## Goal
Copy out the data from the very beginning through the line containing "Looking at the", swapping "sidebar" for "left panel" and leaving everything else as is. Leave the pictures out.

## Data
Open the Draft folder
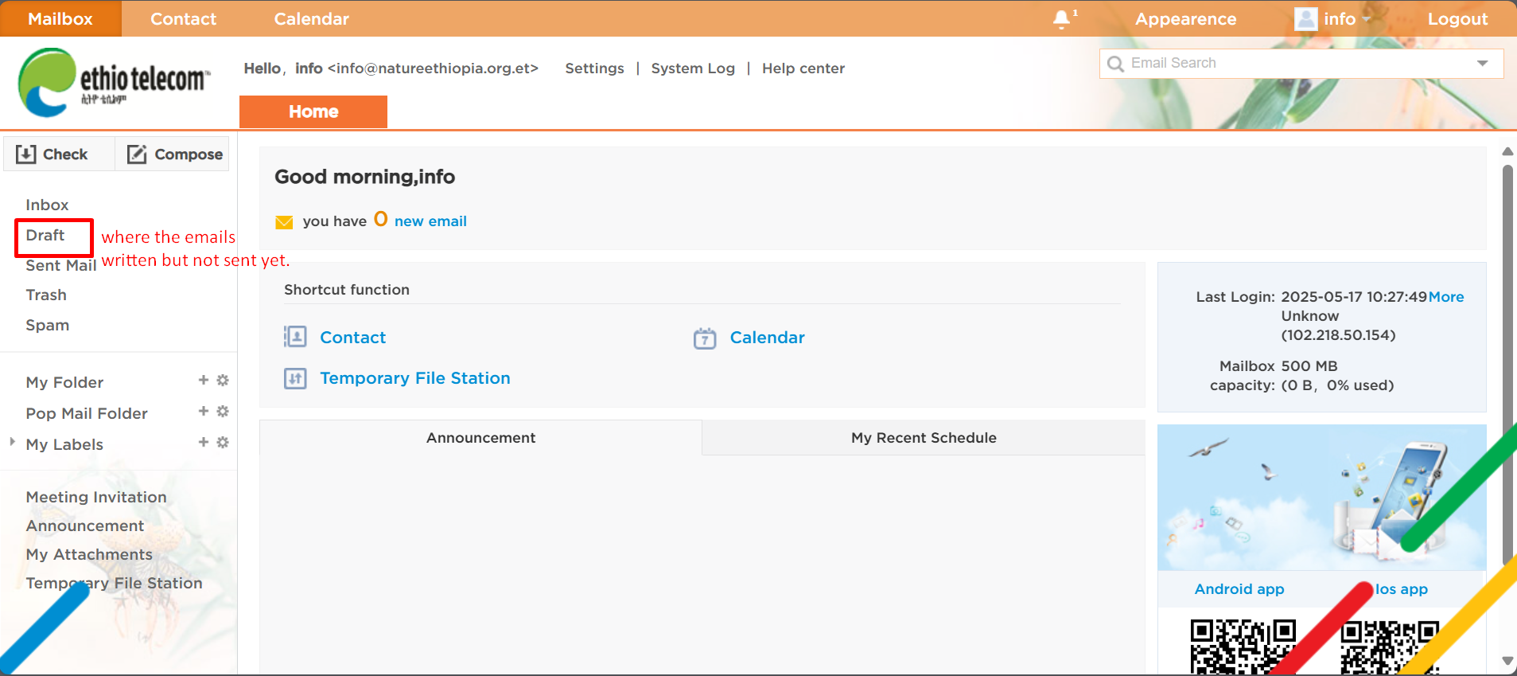1517x676 pixels. [45, 236]
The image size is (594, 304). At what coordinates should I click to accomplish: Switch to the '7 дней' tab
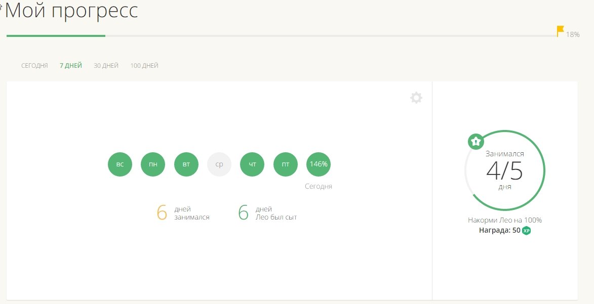[70, 66]
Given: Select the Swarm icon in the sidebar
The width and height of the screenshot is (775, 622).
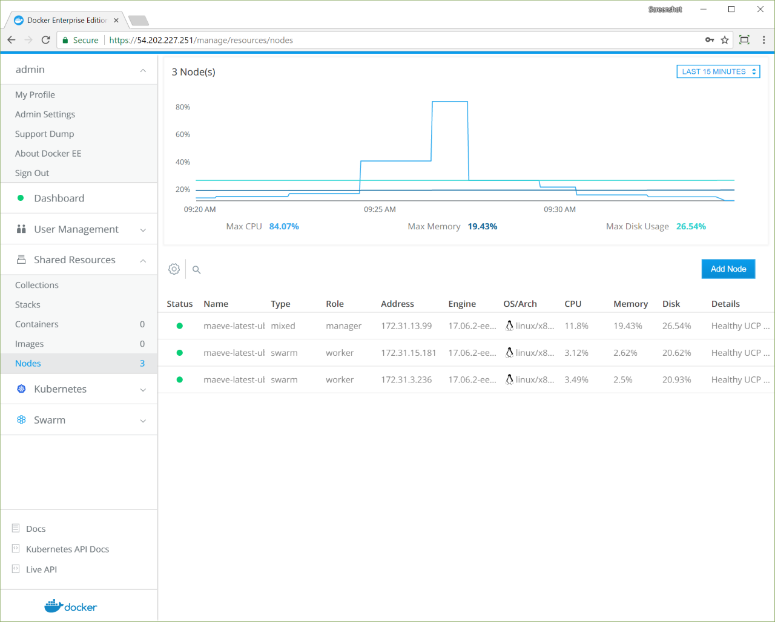Looking at the screenshot, I should pyautogui.click(x=21, y=419).
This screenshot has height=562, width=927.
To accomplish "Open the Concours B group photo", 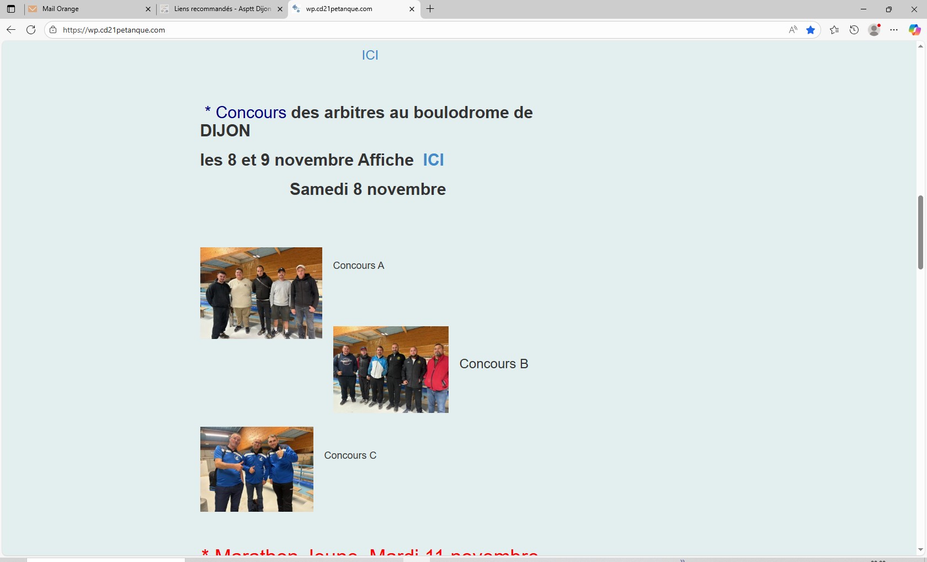I will tap(391, 369).
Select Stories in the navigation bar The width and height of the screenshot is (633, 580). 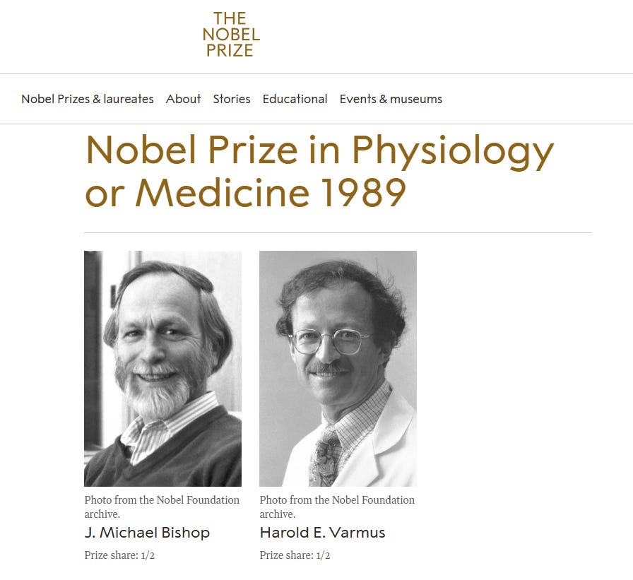(x=232, y=99)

## Answer to the task
Open the Draft folder
1517x676 pixels. [45, 236]
The image size is (594, 304). At what coordinates should I click to accomplish: Switch to the '7 дней' tab
[70, 66]
Given: Select the Swarm icon in the left panel
The width and height of the screenshot is (775, 622).
Looking at the screenshot, I should pyautogui.click(x=21, y=419).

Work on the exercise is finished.